• _ACTION ITEM_: Out of the lines below, please list those that hold the string "coordinates".

(Stored items from a collection)
= = =
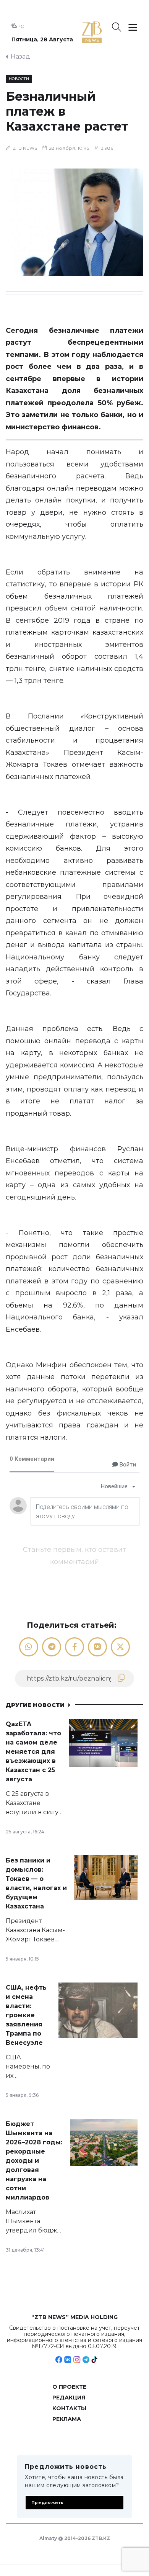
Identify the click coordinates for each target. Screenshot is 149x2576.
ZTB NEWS (25, 148)
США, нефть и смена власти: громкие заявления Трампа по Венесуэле (26, 2015)
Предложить (47, 2502)
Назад (20, 56)
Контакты (69, 2408)
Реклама (66, 2419)
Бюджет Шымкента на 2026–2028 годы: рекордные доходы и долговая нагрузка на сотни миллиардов (34, 2160)
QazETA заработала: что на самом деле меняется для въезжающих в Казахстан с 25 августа (33, 1751)
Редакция (68, 2397)
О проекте (69, 2387)
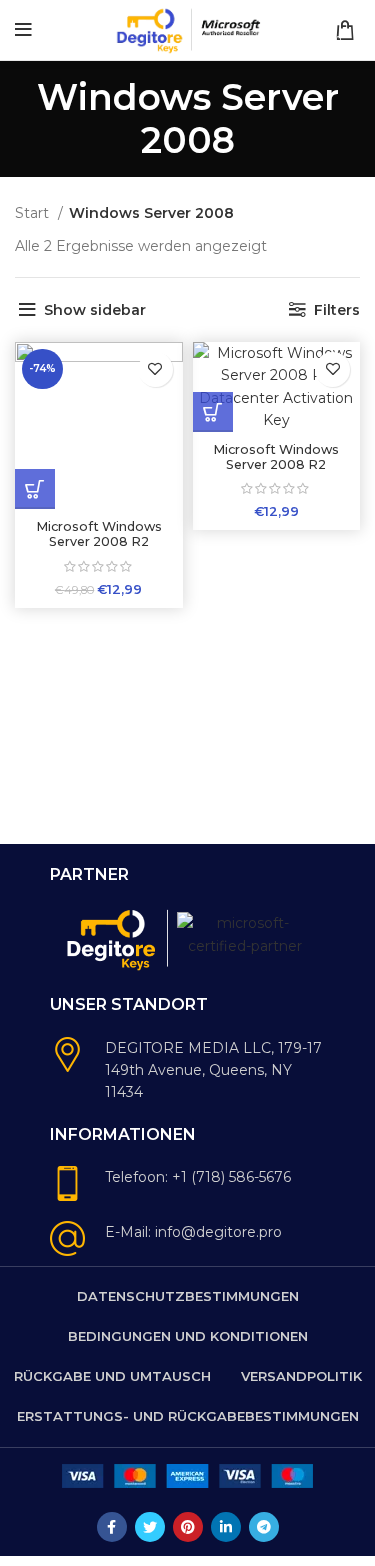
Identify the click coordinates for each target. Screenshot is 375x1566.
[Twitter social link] (150, 1527)
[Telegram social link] (264, 1527)
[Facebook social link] (112, 1527)
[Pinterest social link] (188, 1527)
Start (34, 213)
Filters (337, 310)
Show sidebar (95, 310)
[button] (35, 489)
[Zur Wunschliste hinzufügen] (155, 369)
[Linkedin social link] (226, 1527)
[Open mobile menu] (23, 30)
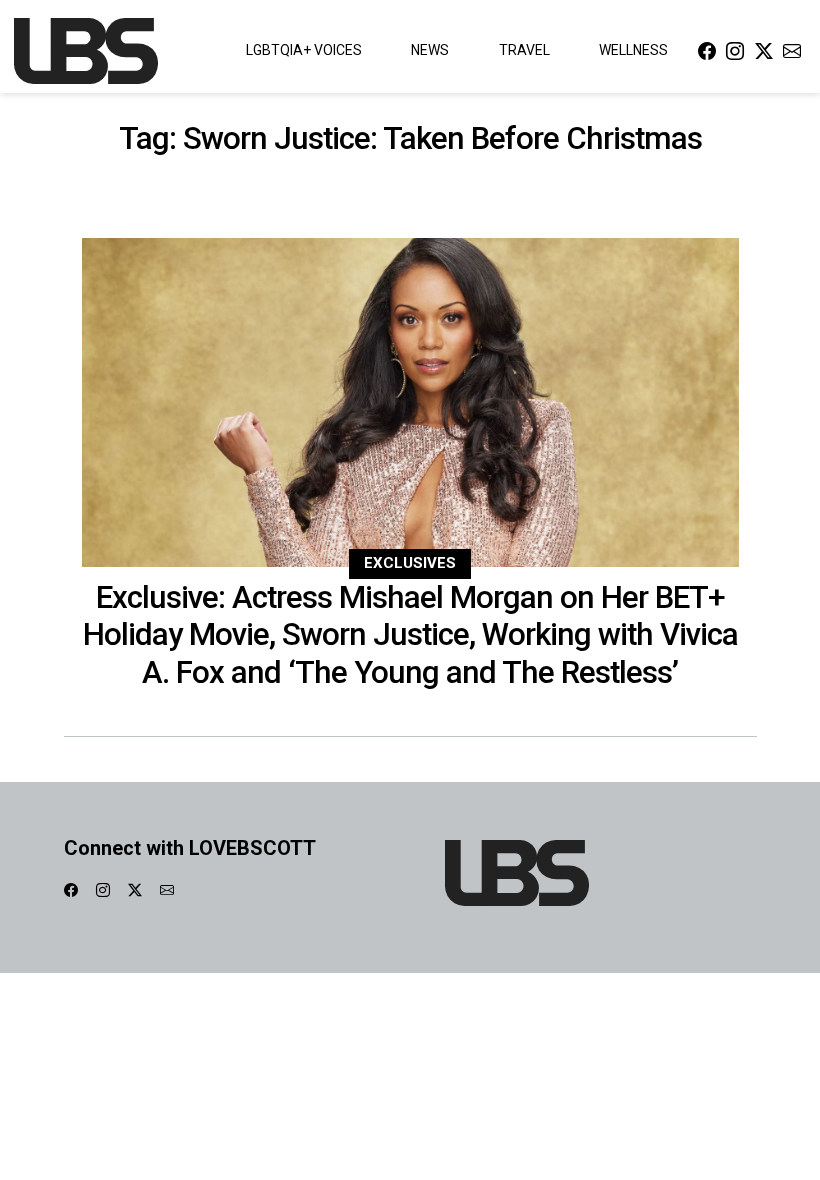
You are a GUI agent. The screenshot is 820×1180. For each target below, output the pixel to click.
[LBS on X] (764, 50)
= = =
• _SOLVED EXERCISE_:
Identify the click coordinates for each target. Screenshot is 149x2576.
Identify the click coordinates for each target. Screenshot is 375x1566.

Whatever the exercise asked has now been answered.